Один оратор сменял другого. Имена ораторов и смысл их речей эстафетой передавались из зала в переполненный вестибюль и вниз по лестнице на первый этаж.
Ромка поразился, какой галдеж стоял внизу. Говорило сразу несколько человек, и каждого окружала толпа слушателей, которые не скупились на вопросы и замечания.
Ромка не мог разыскать Григория в этой толчее, хотя тот был высокого роста, и приуныл уже, но Григорий сам тронул его за плечо.
— Ну что? — спросил он тихо и озабоченно.
— Дядя Ефим сказал: пора действовать.
— Поможешь, — прошептал Григорий и, протолкавшись к кабинету Паниной, растолковал Ромке, что надо делать.
Ромка нырнул за спину Григория, отпер дверь и прошмыгнул в кабинет. Вскоре за ним зашел и Григорий. Дверь заперли изнутри.
— Теперь забирайся ко мне на плечи да возьми кусачки.
На плечах Григория Ромка чувствовал себя, как на хорошем дереве.
Когда Ромка, все еще красный от волнения, снова протиснулся в залу, графиня приглашала послушать «уважаемого депутата Государственной думы, адвоката Огородникова».
Высокий и красивый Огородников поднялся из-за стола на сцене и не торопясь подошел к ораторскому столику. Он чуть вздернул рукава у запястий и стал рассматривать свои руки, поворачивая их то ладонью, то тыльной стороной. Дамы немедленно отметили, что руки у него тонкие и породистые, хотя фамилия — «фи!».
— Плохое у нас правительство, господа, — сказал он грустно и доверительно и замолчал, продолжая рассматривать свои руки.
Зал грохнул от рукоплесканий. «Браво!» — кричали рабочие. «Какая смелость!» — восторгались профессора.

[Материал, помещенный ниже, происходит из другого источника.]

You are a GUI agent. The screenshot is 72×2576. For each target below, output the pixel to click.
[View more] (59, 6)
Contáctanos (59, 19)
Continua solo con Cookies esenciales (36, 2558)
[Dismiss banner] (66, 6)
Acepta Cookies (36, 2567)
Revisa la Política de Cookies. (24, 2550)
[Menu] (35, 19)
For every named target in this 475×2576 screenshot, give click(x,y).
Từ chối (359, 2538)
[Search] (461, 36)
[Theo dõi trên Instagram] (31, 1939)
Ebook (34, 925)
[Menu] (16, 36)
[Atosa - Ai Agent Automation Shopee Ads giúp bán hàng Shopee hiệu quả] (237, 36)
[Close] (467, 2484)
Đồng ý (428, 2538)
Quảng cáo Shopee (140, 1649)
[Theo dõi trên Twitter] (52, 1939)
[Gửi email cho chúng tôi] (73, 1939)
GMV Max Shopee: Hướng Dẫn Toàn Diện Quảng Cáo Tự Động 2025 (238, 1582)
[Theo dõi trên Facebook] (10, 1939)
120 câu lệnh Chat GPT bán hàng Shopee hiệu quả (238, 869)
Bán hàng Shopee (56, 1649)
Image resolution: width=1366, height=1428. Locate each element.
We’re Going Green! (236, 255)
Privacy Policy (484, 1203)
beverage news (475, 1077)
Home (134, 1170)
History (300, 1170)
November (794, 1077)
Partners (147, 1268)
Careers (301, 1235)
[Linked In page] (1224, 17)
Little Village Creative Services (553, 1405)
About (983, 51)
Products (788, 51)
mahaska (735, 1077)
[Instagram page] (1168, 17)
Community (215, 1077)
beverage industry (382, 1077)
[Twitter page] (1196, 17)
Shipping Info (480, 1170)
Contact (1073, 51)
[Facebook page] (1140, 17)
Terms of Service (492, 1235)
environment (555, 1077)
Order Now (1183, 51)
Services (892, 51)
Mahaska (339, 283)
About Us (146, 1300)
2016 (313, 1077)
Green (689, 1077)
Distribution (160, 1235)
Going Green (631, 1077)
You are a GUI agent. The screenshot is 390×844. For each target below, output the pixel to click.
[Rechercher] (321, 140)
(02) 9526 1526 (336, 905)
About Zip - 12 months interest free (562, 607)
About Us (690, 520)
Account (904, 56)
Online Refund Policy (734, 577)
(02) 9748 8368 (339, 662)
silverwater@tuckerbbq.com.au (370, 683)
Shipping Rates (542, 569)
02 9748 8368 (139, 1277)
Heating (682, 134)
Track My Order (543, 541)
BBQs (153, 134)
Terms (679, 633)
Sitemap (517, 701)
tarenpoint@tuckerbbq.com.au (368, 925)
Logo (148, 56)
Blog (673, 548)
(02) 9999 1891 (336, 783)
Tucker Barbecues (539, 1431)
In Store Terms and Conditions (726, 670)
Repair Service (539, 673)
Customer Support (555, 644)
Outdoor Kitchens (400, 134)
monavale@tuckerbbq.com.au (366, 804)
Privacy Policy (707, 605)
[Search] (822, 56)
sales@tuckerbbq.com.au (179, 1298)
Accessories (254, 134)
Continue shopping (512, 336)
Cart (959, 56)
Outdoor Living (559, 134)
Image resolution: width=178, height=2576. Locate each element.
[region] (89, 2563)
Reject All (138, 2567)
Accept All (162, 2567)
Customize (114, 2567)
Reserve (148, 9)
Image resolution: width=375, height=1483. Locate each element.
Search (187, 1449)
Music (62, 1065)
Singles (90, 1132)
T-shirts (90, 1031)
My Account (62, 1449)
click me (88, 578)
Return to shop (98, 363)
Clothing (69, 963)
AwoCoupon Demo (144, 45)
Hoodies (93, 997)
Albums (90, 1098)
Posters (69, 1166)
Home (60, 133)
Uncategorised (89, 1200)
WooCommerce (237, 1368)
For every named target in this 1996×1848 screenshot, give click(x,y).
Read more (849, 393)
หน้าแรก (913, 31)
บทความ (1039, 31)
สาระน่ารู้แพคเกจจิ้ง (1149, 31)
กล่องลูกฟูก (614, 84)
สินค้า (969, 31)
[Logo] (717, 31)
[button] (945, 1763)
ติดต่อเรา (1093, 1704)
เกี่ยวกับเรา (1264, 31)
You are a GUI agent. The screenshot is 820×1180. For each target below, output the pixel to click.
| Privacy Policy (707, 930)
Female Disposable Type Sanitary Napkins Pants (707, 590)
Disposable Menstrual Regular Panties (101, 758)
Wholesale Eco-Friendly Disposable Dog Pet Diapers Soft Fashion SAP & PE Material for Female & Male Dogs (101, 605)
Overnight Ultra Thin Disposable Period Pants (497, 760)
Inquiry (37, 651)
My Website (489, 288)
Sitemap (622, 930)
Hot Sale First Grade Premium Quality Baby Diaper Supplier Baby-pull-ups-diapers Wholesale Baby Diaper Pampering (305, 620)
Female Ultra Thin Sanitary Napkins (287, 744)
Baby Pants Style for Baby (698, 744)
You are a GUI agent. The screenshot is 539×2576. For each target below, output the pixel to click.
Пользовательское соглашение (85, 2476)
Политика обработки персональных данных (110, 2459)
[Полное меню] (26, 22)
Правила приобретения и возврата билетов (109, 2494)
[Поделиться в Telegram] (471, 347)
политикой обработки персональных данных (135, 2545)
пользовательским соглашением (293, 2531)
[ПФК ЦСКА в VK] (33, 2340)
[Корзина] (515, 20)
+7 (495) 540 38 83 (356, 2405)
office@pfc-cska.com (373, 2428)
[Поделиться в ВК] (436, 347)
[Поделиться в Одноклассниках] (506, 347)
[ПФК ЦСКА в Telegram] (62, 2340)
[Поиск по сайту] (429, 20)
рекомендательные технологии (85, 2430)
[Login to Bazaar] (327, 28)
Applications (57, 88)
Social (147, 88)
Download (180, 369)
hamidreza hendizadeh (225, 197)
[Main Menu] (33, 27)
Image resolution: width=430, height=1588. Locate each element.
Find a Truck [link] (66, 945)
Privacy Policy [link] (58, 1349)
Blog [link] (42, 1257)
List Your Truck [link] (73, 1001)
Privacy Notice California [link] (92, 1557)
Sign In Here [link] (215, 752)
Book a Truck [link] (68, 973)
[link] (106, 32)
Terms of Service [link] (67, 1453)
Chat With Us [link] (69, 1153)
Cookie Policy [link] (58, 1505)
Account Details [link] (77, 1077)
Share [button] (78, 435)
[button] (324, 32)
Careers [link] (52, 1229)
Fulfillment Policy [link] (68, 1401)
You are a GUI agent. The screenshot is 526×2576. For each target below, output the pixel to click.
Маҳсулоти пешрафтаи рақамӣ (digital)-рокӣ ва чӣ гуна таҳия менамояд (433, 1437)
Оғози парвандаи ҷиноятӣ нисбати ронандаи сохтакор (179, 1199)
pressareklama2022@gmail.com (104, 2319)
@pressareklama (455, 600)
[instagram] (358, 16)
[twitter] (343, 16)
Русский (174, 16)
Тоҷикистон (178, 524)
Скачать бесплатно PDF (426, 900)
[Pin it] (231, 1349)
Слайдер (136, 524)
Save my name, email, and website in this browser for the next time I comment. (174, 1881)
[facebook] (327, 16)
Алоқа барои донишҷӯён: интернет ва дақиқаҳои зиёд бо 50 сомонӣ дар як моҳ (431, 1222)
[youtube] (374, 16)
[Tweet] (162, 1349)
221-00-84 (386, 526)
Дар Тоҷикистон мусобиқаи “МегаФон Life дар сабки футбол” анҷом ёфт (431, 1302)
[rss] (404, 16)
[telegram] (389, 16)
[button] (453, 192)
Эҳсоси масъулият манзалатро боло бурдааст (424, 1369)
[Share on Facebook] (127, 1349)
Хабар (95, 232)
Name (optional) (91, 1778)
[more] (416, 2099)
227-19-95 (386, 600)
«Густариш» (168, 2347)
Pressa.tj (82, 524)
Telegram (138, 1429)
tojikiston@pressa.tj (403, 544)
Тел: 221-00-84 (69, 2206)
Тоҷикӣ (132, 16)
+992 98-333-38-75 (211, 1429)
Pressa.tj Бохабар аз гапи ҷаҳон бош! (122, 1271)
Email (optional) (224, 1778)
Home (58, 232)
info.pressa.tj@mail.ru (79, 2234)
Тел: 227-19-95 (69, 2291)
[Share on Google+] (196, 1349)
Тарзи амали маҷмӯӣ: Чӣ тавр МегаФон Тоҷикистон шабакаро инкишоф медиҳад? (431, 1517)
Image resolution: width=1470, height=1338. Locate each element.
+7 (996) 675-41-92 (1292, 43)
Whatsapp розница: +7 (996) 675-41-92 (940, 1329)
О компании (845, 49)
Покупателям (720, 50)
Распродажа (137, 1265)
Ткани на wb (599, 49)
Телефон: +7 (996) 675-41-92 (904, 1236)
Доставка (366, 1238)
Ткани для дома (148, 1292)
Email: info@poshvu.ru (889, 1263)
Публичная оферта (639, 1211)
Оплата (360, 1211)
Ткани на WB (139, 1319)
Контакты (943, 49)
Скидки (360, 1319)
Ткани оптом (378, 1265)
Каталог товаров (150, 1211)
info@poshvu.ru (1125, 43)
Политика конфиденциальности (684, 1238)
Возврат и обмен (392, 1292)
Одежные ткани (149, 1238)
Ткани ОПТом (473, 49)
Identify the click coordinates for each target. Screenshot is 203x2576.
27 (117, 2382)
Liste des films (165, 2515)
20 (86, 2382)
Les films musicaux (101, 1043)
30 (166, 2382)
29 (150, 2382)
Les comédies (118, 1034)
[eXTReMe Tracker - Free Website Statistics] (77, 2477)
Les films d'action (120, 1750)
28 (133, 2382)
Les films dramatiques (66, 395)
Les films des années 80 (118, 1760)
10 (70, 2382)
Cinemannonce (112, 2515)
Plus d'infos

— Плохое правительство, — повторил Огородников. — Но Государственная дума сделает так, чтобы это правительство было лучше, мы заставим правительство считаться с желаниями народа. Наша партия уже начала переговоры с правительством. Правда, пока за чашкой чая, мы хотим сделать все полюбовно, без насилия. Без насилия, господа! Мы против насилия как сверху, так и снизу. Социал-демократы призывают к забастовкам, к стачкам. Кому это нужно? Рабочие должны поддержать нашу партию, и мы обещаем защищать интересы крестьян и рабочих и политические права всех граждан без различия. Мы должны быть вместе, — развел руками Огородников, словно желая обнять весь зал, все три тысячи человек. — Представьте себе, господа, что в эту залу ворвался лев, огромный, дикий. Неужели мы будем спорить, а не объединим усилия для борьбы с общим врагом? Разве уместно нам спорить? Не надо дразнить этого зверя забастовками, революционными комитетами. На прошлой неделе рабочие послушались социал-демократов и бастовали. Чего они достигли?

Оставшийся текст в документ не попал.